Today's small farmer often feels like David vs. Goliath - the interests of industrial agriculture and huge corporations dominate both the marketplace and public policy. The new Farm Bill had provisions for regulating food safety through industry-based measures, but these were cut out in the legislation passed by Congress in May.
Kira Pascoe, CAFF's family farm food safety coordinator, pointed out that most of the attention gets focused on crops in the field even though processing seems to be to blame for the recent disease outbreaks - particularly packaged convenience foods such as ready-to-eat spinach. Processed products were implicated in 98.5 percent of illnesses caused by E. coli in California leafy greens, according to a CAFF analysis of U.S. Department of Agriculture data.

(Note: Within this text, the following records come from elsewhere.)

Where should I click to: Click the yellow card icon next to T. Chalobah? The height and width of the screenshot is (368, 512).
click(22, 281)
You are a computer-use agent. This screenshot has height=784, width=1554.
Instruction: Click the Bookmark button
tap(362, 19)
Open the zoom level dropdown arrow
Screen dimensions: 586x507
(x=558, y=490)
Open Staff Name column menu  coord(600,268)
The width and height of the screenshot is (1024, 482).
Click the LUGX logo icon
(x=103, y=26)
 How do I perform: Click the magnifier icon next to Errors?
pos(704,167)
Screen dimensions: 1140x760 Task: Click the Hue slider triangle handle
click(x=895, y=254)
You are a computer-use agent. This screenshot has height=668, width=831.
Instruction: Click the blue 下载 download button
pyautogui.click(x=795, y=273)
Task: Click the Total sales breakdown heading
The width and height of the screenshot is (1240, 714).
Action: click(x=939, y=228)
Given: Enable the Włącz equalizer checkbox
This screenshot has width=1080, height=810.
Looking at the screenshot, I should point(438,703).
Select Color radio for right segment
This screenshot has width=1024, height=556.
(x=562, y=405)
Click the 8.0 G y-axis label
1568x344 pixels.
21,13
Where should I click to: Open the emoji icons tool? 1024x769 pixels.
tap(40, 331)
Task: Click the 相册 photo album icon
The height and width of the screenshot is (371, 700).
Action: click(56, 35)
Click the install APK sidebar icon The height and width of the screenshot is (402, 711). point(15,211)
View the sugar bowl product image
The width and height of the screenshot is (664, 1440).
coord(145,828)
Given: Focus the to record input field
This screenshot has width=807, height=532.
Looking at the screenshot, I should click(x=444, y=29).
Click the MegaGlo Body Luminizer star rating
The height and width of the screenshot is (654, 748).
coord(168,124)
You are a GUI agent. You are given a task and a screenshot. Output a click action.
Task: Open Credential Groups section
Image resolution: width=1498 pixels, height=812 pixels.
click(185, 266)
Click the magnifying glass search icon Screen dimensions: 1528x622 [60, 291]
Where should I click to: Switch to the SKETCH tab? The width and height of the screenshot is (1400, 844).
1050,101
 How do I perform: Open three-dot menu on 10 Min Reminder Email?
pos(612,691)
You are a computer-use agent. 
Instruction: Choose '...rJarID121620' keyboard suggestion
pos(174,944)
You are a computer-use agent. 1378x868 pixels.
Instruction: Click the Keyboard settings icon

In the 2006 outbreak, processing procedures failed to detect or remove the virulent bacteria contaminating the spinach. A March 2008 congressional report delivered a harsh indictment of the FDA's lack of oversight of processing facilities for packaged fresh spinach. Repeated violations at the company's plant in Yuma, Ariz., received nothing more than FDA calls for "voluntary action" - which were subsequently ignored.
The cumulative impacts of fencing and habitat removal have escaped environmental analysis as well. The California Environmental Quality Act requires public agencies to assess the environmental impact of land use. If the California Department of Food and Agriculture had created the leafy greens standards, says Runsten, such analysis would have been performed. In the wake of the E. coli outbreak, though, the state agency acted quickly, allowing the Western Growers Association to develop metrics. But those industry-defined standards aren't subject to the Environmental Quality Act's requirements - and neither are the super metrics imposed by buyers.
While the big players are setting de facto food safety standards, small growers concerned about habitat destruction want public safeguards. Pezzini hopes the LGMA metrics will become an industry-wide standard. Baumgartner and other farm advocates say there should be a ceiling on all metrics to prevent them from spiraling beyond reason. The science shows that food safety and conservation can go hand-in-hand. Now it's up to consumers and corporate buyers to accept farming in its natural environment, where hedgerows, ponds and wildlife make good neighbors - rather than bare dirt and fences.
"Consumers need to tell their retailers," says Baumgartner, "that they do not want pre-packaged leafy greens to be produced at the expense of wildlife and at the risk to human health."
Li Miao Lovett writes about cultural and environmental issues from the San Francisco Bay Area. Her forthcoming novel, In the Lap of the Gods, portrays the lives of Chinese displaced by the Three Gorges dam.